IIEE yields from carbon velvet and graphite for xenon ions incident normal to the samples at 500–2000 eV. Measurements of graphite from Ref. 32 are plotted for comparison.

Close modal

Also plotted in Fig. 3 is the IIEE yield from carbon velvet. Figure 3 shows a 60%–85% reduction in the IIEE from carbon velvet compared to “smooth” graphite. Similar reductions in the SEE yield have been observed for metallic surfaces with nm to mm-sized engineered and plasma-generated morphology, including fibers.3,5,11–14 For example, Jin et al.5 measured a 35% reduction in SEE (i.e., from a total SEE yield of ∼0.89 to 0.57) for carbon velvet with Dfiber = 3 mm, aspect ratio A=2Lfiber/Dfiber = 860, and packing density= 87% due to electrons incident at 300 eV and 0°. Since the SEE yield is relatively flat above 200 eV,3,5,9 it may be assumed that a nearly 35% reduction in SEE also occurs for 500 eV incident electrons. Analytical10 and Monte Carlo8–10,15,16 modeling of fibrous surfaces have confirmed that the reduction in SEE is due to trapping of emitted electrons (mostly true secondary electrons with a cosine angular distribution), especially for high aspect-ratio fibers.

Likewise, trapping of low energy emitted electrons generated by high energy ions is almost certainly responsible for the reduction in IIEE observed for carbon velvet in this work. For the carbon velvet considered herein, the fiber aspect ratio A=2Lfiber/Dfiber = 760 and the packing density ∼80%, very similar to the carbon velvet used by Jin et al. However, an 80% reduction was observed here for 500 eV xenon ions and only a 35% reduction from the study by Jin et al. for 500 eV electrons. The smaller reduction for incident electrons may be due to the fact that elastically and inelastically reflected primary electrons are considered by Jin et al. (in addition to true secondary electrons generated by ionization and excitation of atoms), and these reflected primary electrons are preferentially emitted from the material with angles near 0° for normal incidence. Thus, the reflected primary electrons are likely not effectively trapped but instead may escape the velvet material.

For materials with ordered vertical fibers such as carbon velvet, the SEE has been calculated8–10 and measured5 to increase with the incident angle.
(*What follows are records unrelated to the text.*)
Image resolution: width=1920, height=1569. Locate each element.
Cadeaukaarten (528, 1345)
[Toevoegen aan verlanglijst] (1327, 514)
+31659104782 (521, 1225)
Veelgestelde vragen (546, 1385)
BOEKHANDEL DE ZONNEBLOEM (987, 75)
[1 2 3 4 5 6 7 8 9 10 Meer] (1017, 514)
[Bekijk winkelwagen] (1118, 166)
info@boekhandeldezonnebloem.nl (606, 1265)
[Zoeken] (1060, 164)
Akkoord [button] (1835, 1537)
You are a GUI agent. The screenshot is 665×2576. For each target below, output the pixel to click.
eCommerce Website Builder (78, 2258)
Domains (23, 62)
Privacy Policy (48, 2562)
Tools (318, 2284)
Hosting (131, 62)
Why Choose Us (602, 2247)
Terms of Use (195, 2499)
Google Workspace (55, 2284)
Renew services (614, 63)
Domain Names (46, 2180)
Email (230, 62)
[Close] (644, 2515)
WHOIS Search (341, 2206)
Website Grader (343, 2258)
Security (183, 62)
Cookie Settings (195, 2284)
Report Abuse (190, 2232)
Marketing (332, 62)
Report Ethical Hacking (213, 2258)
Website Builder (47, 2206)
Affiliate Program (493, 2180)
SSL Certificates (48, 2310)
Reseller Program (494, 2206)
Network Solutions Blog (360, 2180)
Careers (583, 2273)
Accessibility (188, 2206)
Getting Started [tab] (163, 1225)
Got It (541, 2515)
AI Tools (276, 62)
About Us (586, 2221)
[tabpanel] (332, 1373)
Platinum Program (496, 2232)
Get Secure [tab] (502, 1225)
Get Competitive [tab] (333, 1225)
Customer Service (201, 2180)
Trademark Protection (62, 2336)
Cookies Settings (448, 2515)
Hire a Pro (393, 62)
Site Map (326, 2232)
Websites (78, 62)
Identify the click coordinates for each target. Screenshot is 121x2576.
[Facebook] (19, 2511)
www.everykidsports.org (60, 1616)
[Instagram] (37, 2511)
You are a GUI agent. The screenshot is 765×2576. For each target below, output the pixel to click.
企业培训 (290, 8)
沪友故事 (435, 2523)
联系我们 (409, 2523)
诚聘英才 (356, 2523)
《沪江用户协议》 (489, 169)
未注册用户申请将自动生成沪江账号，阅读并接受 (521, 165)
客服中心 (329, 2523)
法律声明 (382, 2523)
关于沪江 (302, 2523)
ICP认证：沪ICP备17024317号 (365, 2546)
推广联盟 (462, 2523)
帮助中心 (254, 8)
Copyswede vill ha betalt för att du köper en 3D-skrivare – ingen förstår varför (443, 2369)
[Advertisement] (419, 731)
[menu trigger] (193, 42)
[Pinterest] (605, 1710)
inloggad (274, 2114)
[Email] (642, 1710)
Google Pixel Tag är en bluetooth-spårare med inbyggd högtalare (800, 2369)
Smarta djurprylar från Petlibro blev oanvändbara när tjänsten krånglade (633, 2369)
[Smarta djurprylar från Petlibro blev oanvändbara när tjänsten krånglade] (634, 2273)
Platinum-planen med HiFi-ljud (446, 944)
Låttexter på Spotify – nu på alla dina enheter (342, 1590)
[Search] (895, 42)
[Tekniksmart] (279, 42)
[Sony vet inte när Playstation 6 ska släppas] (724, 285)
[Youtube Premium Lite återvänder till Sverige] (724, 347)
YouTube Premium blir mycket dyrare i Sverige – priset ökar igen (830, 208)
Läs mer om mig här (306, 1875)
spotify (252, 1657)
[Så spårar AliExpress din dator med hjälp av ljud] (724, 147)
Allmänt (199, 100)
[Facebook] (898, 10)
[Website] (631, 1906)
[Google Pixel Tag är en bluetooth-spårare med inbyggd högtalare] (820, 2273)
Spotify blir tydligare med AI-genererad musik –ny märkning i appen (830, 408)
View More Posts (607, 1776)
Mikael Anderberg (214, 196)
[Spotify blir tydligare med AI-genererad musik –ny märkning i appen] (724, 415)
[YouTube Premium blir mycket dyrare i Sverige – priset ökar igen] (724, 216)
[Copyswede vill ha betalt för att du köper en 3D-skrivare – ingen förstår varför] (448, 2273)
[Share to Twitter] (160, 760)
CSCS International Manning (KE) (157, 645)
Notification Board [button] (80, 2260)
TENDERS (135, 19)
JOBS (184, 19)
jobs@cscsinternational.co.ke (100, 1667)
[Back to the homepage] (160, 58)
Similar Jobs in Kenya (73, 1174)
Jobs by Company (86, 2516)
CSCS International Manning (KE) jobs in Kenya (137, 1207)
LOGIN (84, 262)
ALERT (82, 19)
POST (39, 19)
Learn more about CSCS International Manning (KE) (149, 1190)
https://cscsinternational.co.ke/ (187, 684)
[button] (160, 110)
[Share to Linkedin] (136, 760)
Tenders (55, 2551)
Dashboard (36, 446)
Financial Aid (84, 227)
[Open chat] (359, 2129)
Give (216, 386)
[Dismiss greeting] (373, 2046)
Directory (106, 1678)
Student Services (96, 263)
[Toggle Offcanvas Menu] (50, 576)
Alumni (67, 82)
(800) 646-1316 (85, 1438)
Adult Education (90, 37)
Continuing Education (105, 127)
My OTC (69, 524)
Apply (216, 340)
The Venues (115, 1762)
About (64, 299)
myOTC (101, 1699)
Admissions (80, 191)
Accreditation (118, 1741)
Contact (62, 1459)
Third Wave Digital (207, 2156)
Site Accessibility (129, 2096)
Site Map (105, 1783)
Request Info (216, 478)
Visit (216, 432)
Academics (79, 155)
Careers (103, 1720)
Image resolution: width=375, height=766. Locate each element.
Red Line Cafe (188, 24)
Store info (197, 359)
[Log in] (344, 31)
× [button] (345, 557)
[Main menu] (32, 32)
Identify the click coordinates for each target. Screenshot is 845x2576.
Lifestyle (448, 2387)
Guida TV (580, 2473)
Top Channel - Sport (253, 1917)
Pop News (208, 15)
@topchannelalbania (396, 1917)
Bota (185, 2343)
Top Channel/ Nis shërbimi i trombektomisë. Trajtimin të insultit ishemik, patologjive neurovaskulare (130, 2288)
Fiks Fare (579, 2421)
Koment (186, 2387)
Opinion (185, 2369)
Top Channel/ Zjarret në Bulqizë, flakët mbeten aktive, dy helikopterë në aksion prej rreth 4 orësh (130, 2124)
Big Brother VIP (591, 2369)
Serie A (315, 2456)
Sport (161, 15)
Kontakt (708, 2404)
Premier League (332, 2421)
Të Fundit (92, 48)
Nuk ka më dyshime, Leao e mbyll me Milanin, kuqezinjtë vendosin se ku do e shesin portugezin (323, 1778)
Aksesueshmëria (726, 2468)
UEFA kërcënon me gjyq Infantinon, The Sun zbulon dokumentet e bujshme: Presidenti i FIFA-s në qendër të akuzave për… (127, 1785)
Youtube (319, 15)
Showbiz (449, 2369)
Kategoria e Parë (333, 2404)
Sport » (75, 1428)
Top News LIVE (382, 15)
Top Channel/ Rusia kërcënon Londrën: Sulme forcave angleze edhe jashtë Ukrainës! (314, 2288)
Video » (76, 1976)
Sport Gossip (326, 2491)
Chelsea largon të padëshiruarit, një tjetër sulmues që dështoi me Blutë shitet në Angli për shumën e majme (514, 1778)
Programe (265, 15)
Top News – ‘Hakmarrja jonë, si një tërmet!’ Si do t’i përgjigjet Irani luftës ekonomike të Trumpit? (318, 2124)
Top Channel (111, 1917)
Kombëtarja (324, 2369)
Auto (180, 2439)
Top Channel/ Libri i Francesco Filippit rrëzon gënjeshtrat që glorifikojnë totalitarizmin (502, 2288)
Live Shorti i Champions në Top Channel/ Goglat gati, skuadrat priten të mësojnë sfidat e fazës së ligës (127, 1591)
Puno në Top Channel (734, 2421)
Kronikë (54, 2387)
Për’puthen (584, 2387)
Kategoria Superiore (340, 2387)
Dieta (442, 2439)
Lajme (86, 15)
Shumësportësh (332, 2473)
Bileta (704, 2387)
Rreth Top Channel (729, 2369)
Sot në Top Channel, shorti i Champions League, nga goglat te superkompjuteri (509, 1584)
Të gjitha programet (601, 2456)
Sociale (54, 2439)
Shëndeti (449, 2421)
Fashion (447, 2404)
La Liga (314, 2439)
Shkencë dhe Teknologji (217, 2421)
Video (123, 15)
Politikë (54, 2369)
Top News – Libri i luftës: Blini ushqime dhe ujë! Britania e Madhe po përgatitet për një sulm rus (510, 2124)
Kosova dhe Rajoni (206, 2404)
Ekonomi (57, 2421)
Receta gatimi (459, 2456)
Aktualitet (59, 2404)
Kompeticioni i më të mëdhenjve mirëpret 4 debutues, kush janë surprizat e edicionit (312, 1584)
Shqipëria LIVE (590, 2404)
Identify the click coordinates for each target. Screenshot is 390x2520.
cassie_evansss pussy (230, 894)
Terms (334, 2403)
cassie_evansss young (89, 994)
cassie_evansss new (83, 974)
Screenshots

Since kinetic IIEE seems dominant at the energies considered herein and since kinetic IIEE occurs via a similar mechanism to SEE, an increase in IIEE with the ion incident angle may be expected for carbon velvet. The increase would be due to electron-generating collisions in the near-surface region along the walls of the fibers. Note that penetration depths of 2000 eV ions in carbon are on the order of a few nanometers. Therefore, negligible ions are able to transverse and re-emerge from a single fiber.

This work presents measurements of the IIEE from micro-engineered carbon velvet due to incident xenon ions at 500–2000 eV. Carbon velvet was found to reduce IIEE by 60%–85% when compared to graphite. The reduction in IIEE is larger than the reduction in SEE from a similar carbon velvet material. The substantial reduction in IIEE has important implications for many materials exposed to high energy ions. Although xenon ions were utilized in this study, similar reductions in IIEE are expected from textured surfaces for other incident ion species.

The authors would like to give their sincerest thanks to Lee Johnson of the Jet Propulsion Laboratory for much technical assistance with the ion beam facility, for many fruitful discussions on electron emission, and for providing the carbon velvet materials. This work was supported by AFOSR Award No. FA9550-14-10317 (UCLA Subaward No. 60796566-114411), the California Space Grant Consortium, and the UCLA Dissertation Year Fellowship.